Exercise description: Rewrite the material below, changing "input field" to "text box" wherever it occurs and leaving everything else unchanged.

►

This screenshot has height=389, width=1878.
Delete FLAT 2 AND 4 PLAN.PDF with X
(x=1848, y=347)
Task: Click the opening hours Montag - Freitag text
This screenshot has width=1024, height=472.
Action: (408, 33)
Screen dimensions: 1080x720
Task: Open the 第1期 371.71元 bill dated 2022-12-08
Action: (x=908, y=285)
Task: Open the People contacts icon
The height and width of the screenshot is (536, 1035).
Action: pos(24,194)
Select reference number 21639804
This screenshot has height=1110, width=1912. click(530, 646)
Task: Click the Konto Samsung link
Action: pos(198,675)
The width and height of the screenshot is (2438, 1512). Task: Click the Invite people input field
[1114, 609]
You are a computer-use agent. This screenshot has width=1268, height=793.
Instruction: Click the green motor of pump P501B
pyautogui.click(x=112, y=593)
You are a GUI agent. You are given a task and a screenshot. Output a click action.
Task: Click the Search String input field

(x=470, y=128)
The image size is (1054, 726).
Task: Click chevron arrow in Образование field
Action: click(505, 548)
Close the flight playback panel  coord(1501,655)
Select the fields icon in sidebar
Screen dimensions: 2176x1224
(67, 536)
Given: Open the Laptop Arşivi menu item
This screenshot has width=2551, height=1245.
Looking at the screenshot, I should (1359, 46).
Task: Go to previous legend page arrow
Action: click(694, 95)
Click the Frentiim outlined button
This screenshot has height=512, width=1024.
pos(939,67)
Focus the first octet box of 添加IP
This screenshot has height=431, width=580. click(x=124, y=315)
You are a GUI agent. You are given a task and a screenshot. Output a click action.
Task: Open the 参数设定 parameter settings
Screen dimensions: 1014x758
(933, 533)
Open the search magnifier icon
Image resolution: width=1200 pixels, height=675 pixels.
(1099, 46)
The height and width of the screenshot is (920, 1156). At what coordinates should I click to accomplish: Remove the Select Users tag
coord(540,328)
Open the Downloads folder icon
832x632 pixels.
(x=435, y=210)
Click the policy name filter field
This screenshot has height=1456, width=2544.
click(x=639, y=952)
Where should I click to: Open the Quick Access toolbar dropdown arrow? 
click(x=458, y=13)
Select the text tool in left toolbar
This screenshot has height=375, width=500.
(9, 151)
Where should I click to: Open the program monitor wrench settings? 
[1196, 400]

◄

Result of the task:
This screenshot has height=389, width=1878.
Delete FLAT 2 AND 4 PLAN.PDF with X
(x=1848, y=347)
Task: Click the opening hours Montag - Freitag text
This screenshot has width=1024, height=472.
Action: (408, 33)
Screen dimensions: 1080x720
Task: Open the 第1期 371.71元 bill dated 2022-12-08
Action: (x=908, y=285)
Task: Open the People contacts icon
The height and width of the screenshot is (536, 1035).
Action: pos(24,194)
Select reference number 21639804
This screenshot has height=1110, width=1912. click(530, 646)
Task: Click the Konto Samsung link
Action: pos(198,675)
The width and height of the screenshot is (2438, 1512). Task: Click the Invite people text box
[1114, 609]
You are a computer-use agent. This screenshot has width=1268, height=793.
Instruction: Click the green motor of pump P501B
pyautogui.click(x=112, y=593)
You are a GUI agent. You are given a task and a screenshot. Output a click action.
Task: Click the Search String text box

(x=470, y=128)
The image size is (1054, 726).
Task: Click chevron arrow in Образование field
Action: click(505, 548)
Close the flight playback panel  coord(1501,655)
Select the fields icon in sidebar
Screen dimensions: 2176x1224
(67, 536)
Given: Open the Laptop Arşivi menu item
This screenshot has width=2551, height=1245.
Looking at the screenshot, I should (1359, 46).
Task: Go to previous legend page arrow
Action: click(694, 95)
Click the Frentiim outlined button
This screenshot has height=512, width=1024.
pos(939,67)
Focus the first octet box of 添加IP
This screenshot has height=431, width=580. click(x=124, y=315)
You are a GUI agent. You are given a task and a screenshot. Output a click action.
Task: Open the 参数设定 parameter settings
Screen dimensions: 1014x758
(933, 533)
Open the search magnifier icon
Image resolution: width=1200 pixels, height=675 pixels.
(1099, 46)
The height and width of the screenshot is (920, 1156). At what coordinates should I click to accomplish: Remove the Select Users tag
coord(540,328)
Open the Downloads folder icon
832x632 pixels.
(x=435, y=210)
Click the policy name filter field
This screenshot has height=1456, width=2544.
click(x=639, y=952)
Where should I click to: Open the Quick Access toolbar dropdown arrow? 
click(x=458, y=13)
Select the text tool in left toolbar
This screenshot has height=375, width=500.
(9, 151)
Where should I click to: Open the program monitor wrench settings? 
[1196, 400]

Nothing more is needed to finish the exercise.